◆ How to complete this task ◆
In the entries below, find the line with "Select the VIP navigation link" and the line with "723x321 pixels."; give again those lines and every line between them, exactly.

◆ Excerpts from a dataset ◆
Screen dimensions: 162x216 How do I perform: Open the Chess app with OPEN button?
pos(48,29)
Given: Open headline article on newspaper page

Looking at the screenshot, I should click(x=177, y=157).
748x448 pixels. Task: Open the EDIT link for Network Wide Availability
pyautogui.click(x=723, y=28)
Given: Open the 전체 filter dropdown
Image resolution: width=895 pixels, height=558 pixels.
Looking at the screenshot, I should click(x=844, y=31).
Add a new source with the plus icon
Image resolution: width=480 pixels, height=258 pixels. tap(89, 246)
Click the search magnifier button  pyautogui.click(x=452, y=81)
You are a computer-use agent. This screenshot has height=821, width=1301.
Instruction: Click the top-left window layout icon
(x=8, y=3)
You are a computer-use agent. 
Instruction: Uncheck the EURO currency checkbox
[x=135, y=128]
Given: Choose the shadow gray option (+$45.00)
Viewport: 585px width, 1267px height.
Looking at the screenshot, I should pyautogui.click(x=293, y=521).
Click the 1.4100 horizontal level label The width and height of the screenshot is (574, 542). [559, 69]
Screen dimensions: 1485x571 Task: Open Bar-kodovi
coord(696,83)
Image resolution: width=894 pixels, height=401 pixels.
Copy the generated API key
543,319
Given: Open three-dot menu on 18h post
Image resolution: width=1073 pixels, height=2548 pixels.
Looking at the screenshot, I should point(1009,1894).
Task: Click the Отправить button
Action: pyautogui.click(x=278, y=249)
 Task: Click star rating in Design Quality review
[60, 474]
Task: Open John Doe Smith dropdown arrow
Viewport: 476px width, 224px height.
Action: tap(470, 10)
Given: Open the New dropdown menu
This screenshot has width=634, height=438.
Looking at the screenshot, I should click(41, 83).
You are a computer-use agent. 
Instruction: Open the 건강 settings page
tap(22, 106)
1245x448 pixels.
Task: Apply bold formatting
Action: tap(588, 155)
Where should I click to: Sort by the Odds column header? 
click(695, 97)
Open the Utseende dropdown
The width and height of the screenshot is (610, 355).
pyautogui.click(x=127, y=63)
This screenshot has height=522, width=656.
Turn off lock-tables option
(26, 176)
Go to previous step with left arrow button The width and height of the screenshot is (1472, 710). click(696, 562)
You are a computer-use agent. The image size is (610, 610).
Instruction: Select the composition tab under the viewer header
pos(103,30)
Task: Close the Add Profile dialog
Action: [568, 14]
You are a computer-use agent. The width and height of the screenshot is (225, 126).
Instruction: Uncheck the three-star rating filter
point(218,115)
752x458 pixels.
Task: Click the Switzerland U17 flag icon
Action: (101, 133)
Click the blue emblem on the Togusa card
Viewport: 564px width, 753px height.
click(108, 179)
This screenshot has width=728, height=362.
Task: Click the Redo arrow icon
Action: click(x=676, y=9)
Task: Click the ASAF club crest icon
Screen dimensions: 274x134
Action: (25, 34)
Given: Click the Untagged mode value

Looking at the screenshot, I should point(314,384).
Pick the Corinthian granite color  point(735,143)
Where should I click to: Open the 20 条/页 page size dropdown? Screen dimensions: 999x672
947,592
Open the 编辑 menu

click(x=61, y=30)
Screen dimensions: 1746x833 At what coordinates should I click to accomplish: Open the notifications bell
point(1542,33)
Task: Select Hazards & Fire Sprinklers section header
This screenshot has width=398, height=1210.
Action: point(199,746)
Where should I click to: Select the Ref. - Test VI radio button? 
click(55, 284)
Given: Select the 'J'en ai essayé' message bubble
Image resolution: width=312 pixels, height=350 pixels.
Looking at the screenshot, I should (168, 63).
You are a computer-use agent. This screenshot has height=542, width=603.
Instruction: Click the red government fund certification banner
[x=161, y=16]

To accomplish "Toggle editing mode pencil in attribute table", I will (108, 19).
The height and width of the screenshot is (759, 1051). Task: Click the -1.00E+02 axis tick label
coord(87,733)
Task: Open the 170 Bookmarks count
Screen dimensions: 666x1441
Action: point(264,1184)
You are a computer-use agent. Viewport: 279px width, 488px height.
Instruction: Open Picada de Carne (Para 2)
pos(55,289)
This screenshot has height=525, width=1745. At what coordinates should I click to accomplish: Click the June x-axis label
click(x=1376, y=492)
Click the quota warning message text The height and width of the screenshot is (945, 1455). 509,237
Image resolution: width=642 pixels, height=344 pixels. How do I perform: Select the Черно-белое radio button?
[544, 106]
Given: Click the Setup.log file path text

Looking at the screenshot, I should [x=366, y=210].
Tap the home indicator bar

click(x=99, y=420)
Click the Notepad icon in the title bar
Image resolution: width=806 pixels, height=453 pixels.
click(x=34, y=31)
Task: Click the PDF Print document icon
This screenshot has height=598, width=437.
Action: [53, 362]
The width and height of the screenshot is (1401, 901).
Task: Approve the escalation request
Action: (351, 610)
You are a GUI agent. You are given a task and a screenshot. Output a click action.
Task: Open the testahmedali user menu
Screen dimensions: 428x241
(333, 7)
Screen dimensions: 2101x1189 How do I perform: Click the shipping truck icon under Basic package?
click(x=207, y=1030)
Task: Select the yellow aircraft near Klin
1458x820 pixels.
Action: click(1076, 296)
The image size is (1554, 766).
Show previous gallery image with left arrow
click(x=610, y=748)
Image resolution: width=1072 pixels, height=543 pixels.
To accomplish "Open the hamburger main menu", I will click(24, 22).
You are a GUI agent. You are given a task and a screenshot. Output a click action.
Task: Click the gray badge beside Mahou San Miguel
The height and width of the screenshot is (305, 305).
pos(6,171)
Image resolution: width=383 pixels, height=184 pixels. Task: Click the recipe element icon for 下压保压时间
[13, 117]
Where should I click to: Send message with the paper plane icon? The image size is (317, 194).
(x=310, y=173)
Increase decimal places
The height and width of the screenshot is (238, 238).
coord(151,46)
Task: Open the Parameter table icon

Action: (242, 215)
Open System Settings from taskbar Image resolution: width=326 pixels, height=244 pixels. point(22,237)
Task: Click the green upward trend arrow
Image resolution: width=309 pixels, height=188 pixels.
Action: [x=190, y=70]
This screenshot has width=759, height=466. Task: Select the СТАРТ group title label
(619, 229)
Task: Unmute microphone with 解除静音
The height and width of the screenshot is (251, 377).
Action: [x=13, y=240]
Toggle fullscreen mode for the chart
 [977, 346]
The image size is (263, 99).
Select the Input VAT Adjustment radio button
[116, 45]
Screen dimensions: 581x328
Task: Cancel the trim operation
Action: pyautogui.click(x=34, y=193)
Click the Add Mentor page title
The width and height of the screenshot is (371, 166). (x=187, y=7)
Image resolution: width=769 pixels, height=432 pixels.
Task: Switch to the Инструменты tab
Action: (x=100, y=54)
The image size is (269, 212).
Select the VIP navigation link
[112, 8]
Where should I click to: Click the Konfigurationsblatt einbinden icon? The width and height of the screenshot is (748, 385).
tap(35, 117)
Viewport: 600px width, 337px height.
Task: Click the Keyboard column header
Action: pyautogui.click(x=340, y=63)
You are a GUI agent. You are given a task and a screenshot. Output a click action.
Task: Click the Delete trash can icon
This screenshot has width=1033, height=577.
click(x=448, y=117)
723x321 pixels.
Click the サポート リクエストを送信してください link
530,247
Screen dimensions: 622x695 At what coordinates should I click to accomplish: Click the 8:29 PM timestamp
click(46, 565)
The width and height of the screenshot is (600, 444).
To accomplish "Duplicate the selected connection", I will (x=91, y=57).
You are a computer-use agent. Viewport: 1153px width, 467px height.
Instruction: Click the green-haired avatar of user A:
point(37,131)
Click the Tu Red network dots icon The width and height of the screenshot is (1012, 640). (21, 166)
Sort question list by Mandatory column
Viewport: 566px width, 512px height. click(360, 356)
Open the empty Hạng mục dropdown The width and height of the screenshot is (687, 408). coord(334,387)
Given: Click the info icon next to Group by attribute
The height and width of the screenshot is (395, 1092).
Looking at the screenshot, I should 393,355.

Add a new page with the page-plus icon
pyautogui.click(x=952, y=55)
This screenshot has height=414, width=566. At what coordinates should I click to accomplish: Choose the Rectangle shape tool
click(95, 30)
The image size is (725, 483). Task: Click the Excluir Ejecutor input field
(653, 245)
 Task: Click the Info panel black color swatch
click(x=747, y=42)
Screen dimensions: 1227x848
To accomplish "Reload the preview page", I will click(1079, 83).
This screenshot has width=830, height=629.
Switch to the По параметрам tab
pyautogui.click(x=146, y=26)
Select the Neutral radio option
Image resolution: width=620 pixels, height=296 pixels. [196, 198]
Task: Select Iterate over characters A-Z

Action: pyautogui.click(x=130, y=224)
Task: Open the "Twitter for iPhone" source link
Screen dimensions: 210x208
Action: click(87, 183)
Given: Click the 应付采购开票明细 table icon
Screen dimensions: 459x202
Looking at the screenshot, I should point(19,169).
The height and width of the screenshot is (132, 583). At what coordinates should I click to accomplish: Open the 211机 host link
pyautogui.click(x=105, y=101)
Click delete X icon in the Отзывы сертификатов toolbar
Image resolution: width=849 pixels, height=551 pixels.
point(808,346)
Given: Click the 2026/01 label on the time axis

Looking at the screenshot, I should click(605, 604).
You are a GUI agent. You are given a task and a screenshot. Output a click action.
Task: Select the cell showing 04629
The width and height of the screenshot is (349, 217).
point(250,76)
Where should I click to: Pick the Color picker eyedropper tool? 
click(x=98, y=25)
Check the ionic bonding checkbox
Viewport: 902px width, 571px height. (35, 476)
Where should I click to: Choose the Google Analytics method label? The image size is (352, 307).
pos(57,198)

◆ Answer ◆
Select the VIP navigation link
[112, 8]
Where should I click to: Click the Konfigurationsblatt einbinden icon? The width and height of the screenshot is (748, 385).
tap(35, 117)
Viewport: 600px width, 337px height.
Task: Click the Keyboard column header
Action: pyautogui.click(x=340, y=63)
You are a GUI agent. You are given a task and a screenshot. Output a click action.
Task: Click the Delete trash can icon
This screenshot has width=1033, height=577.
click(x=448, y=117)
723x321 pixels.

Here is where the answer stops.